The “planned economy”
Was first applied in WWI as the warring states attempted to direct all the wealth, resources, and moral purpose of their societies to a single end.
The “rationalization” of production
The coordination of production in the interests of the country. Labor was discouraged from protesting against hours or wage scales, and the big unions generally agreed to refrain from strikes.

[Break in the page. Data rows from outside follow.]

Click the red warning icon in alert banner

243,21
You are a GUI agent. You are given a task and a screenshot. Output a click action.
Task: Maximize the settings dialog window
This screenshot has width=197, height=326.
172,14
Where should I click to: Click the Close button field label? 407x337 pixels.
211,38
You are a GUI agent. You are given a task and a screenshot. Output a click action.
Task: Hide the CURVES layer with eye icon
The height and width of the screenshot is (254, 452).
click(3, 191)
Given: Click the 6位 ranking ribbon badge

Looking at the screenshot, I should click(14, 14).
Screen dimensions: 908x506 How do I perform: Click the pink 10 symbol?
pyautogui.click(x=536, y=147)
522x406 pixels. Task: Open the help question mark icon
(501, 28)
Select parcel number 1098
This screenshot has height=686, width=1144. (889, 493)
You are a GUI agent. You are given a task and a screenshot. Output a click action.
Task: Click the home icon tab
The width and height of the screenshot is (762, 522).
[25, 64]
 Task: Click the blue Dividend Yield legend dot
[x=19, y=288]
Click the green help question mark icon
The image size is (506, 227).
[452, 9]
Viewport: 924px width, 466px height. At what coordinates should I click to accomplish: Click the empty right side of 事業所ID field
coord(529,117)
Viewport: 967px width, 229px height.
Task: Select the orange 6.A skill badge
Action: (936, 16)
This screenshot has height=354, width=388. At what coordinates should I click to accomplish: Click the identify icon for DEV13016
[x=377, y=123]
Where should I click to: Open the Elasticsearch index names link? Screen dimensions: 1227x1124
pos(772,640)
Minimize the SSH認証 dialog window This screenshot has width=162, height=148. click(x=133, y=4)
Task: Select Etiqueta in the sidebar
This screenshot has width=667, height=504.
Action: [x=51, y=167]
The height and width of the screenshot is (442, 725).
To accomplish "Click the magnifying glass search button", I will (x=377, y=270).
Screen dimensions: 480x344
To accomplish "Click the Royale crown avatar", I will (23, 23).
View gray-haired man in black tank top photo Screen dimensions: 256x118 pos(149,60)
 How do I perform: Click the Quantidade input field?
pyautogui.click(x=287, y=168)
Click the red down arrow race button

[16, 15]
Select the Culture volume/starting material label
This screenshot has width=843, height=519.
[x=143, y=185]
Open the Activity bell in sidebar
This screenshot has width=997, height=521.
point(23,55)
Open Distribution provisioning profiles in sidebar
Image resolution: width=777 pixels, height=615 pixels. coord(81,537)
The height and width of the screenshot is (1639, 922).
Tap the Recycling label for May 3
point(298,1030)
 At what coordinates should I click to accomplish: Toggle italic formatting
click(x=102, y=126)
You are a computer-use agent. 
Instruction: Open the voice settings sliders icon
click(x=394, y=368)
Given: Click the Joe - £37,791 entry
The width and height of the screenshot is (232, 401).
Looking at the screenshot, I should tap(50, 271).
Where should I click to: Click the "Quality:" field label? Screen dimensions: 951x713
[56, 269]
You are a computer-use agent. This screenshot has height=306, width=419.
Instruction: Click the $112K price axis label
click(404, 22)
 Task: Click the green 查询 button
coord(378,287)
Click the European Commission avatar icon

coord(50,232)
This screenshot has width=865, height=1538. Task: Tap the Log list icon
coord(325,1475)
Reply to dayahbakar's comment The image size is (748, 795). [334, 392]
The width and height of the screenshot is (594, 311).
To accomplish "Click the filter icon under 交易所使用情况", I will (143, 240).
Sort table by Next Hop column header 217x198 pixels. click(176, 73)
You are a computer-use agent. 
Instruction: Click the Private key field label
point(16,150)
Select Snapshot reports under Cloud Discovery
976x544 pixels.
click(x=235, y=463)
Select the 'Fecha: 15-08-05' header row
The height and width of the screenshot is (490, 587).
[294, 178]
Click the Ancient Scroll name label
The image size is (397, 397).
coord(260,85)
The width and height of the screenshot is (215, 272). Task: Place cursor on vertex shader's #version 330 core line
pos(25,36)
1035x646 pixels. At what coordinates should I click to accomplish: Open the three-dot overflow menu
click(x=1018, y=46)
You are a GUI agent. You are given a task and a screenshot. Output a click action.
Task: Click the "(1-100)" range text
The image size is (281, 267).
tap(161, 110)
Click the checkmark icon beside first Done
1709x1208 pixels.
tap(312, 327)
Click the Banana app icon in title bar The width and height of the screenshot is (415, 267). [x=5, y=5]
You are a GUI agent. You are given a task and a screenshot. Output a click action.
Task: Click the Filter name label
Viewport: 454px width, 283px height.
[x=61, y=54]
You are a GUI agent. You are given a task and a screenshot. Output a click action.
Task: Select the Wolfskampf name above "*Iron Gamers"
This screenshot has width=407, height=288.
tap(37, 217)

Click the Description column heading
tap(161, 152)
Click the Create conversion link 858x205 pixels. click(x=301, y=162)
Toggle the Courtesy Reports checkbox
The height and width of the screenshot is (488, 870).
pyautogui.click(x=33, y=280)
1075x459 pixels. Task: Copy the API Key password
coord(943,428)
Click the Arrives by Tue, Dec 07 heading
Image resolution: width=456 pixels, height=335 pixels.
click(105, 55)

The allocation of manpower
Military conscription was the first step. Draft boards told some men to report to the army, granting exemptions to others to work safely in war industries.
Export controls
Governments controlled all foreign trade. Foreign trade became a state monopoly, in which private firms operated under strict licenses and quotas.
Shipping and imports
Each government set up a shipping board to expand shipbuilding at any cost and to assign available shipping space to whatever purposes (troop movements, rubber imports, foodstuffs) the government considered most urgent.
German “war socialism”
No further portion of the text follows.